FedRAMP Refines Targeted Improvements for Path Forward

FedRAMP Forward: Background

In December 2014, the Federal Risk and Authorization Management Program (FedRAMP) released an outline of its 2 year priorities. The main goals of the plan included increasing stakeholder engagement, improving efficiencies, and continuing to adapt. The document described a number of initiatives and projects to address in step with those core goals slated for different time frames (e.g. 6 months, 12 months, 18 months).

The first progress update covered 14 initiatives and their related achievements during the period from January to June 2015. Accomplishments during the period included a 41% increase to the number of FedRAMP compliant cloud service providers (CSPs), a 32% increase in the number of third party assessment organizations (3PAOs), and an estimated $70 million in annual cost avoidance through the reuse of FedRAMP authorizations. According to FedRAMP’s initial baseline, over 1,400 cloud instances were identified which represent over 80 cloud services implemented across the government. Of those services, 82% were determined to be FedRAMP compliant. Other accomplishments included the relaunch of the program’s website, the release of a draft of high baseline security controls, and the partnership with Challenge.gov to automate quality reviews conducted by FedRAMP’s Joint Authorization Board (JAB).

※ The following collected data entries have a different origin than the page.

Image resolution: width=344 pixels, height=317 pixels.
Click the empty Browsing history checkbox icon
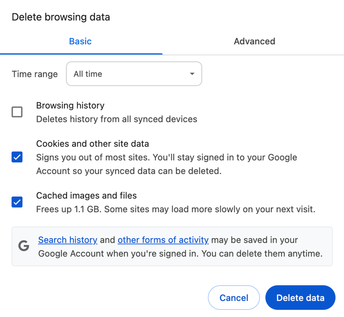click(17, 112)
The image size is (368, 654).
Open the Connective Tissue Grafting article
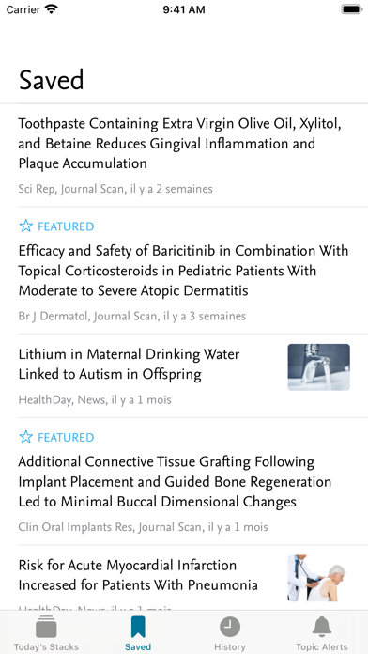tap(184, 481)
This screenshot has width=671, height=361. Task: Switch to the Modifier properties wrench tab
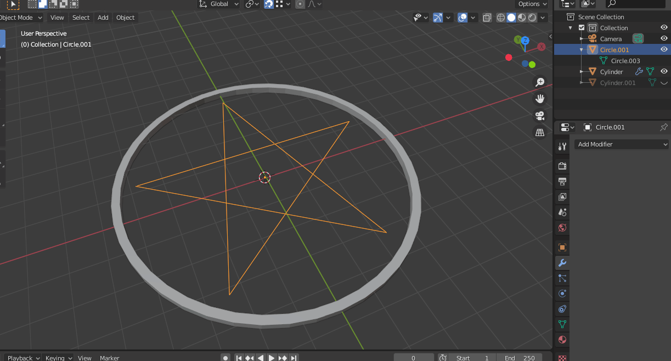tap(562, 263)
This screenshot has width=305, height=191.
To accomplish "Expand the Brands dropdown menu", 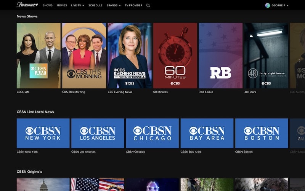I will click(x=114, y=5).
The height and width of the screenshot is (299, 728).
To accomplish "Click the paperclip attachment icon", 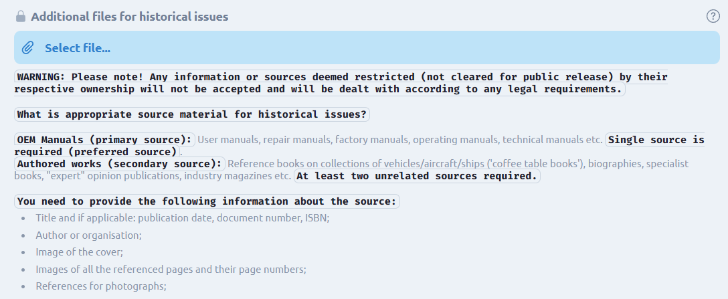I will [28, 48].
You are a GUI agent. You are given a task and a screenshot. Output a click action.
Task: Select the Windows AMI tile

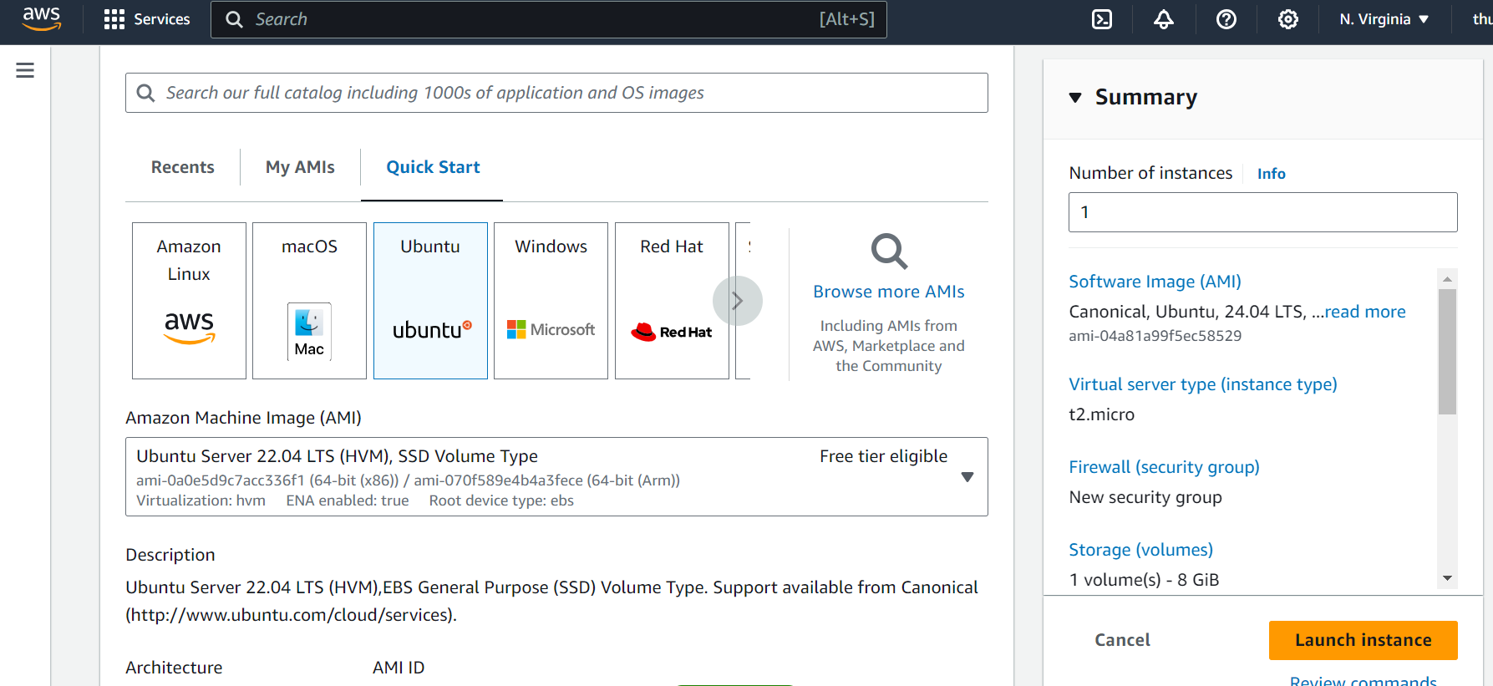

Despite these achievements and ongoing improvement efforts, concerns about the efficiency and transparency of the process have been voiced by both government and industry. Estimates from the Cloud Computing Caucus suggest that the pace of reviews has declined while the costs to vendors have spiked. Previous appraisals of the FedRAMP process suggested a vendor might be looking at an investment of nine months and $250,000 in order to complete the authorization process. New assessments, however, put those figures at two years and between $4 million and $5 million. These concerns along with other challenges spurred collaboration between members of the FedRAMP Fast Forward Industry Advocacy Group, government policy executives, federal IT leadership, and industry. The group worked together over seven months to develop a six-step plan addressing necessary improvements to the FedRAMP process.

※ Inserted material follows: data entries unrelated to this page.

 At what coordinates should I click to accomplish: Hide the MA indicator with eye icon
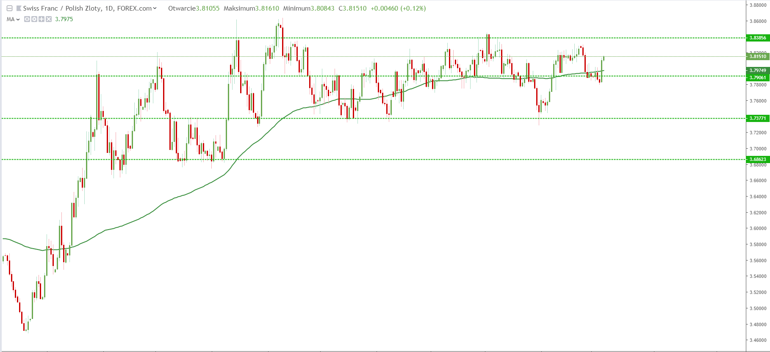pos(27,19)
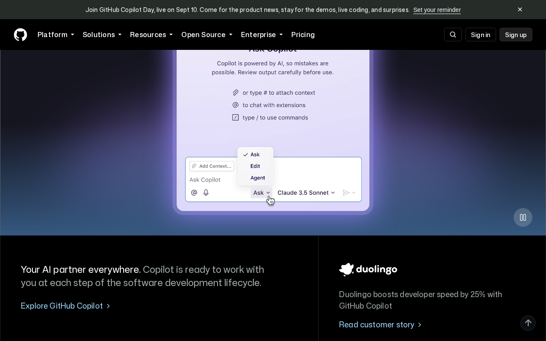Expand the Platform dropdown menu
The height and width of the screenshot is (341, 546).
point(56,35)

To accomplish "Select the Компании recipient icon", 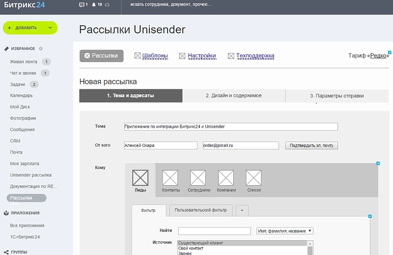I will [226, 178].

In early March 2016, the Cloud Computing Caucus held a meeting to discuss Fix FedRAMP, the position paper that captured the six-step plan. In advance of that discussion, an official from Capitol Hill contacted the FedRAMP office for insight on issues such as timeliness and transparency. While the exchange may not have produced concrete answers to what caused the problems, agreement was reached to improve both areas of the process.

FedRAMP Forward: Update

The second progress update post, released March 10, 2016, highlighted a 50% increase in FedRAMP authorizations, a 340% increase in FedRAMP training enrollment, steps taken to redesign the JAB, and the pilot of high baseline controls with multiple vendors. In a blog accompanying the update, FedRAMP Director Matt Goodrich noted that, based on six months of feedback from industry, they’ve “worked with OMB to re-direct [their] efforts to the fewest, most important things” from those comments and suggestions. As a result, two efforts have been called out for the coming months:

• Revising the JAB provisional authorization process. Bringing the process under the six month timeline will help curb some of the costs to vendors as well as allowing more rapid scaling of the authorizations.
• Creating a public dashboard on FedRAMP.gov to detail agency use, issued CSP authorizations, the status of CSP applications within the authorization process. 

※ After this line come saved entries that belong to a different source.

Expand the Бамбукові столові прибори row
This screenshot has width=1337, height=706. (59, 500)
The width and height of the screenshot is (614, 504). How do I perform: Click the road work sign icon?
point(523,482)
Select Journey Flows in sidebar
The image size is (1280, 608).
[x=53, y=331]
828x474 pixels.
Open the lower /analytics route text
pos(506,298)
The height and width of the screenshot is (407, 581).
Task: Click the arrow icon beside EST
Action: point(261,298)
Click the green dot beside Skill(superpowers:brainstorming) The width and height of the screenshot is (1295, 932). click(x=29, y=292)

FedRAMP Dashboard Opportunity

In step with that targeted improvement, a draft request for quotation (RFQ) has been released for the FedRAMP dashboard through the General Service Administration’s (GSA) 18F blanket purchase agreement (BPA). Along with the use of the Agile Delivery Services BPA (Agile BPA), the procurement will utilize oral presentations and a multi-phased approach. The phases will include a compliance check followed by a review of the written and oral components. Posting of the final RFQ is expected sometime during the week of March 28, 2016.